What happens when you open an app

September 29, 2024 · 17 min read

Software Development Engineer

Ever heard that mysterious 'zzzzzz' from your CPU when you launch a big app? Here’s what's going on behind it.

apps

We’ve all been there——tapping away on our screens to open apps that promise to make our lives easier. Behind that single tap or click lies a complex symphony of operations. From loading instructions into memory to allocating resources, your CPU, memory, and the Operating System spring into action. But have you ever paused to wonder what’s really happening behind the scenes when you launch those applications? Buckle up to dive into the fascinating process that brings your app to life, because the Process is more fascinating than you think!

First and foremost, what really is an application? At its core, an application is simply code written in a specific programming language, tailored to a particular platform like iOS or Android.
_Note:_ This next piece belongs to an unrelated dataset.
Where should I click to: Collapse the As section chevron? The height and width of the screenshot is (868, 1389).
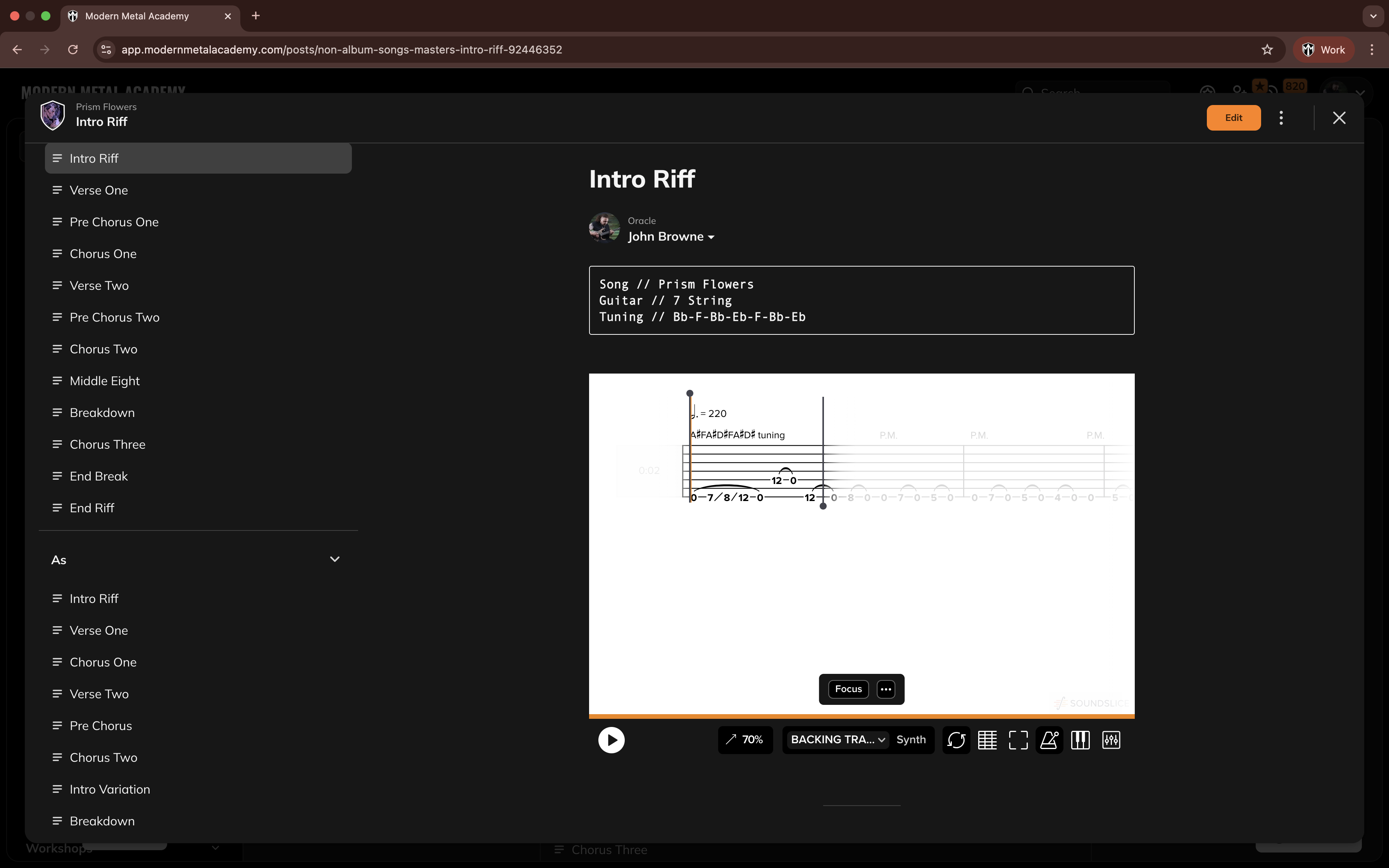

This code is compiled into an executable file, optimized to run on that platform’s unique CPU architecture.

When you open the application, the Operating System copies the machine code present in the executable file of your program to memory and remains until it completes its job. This creates a Process for every application that you have opened. Now the CPU fetches this machine code from the process, and executes the instructions. This is the tl;dr version of this blog.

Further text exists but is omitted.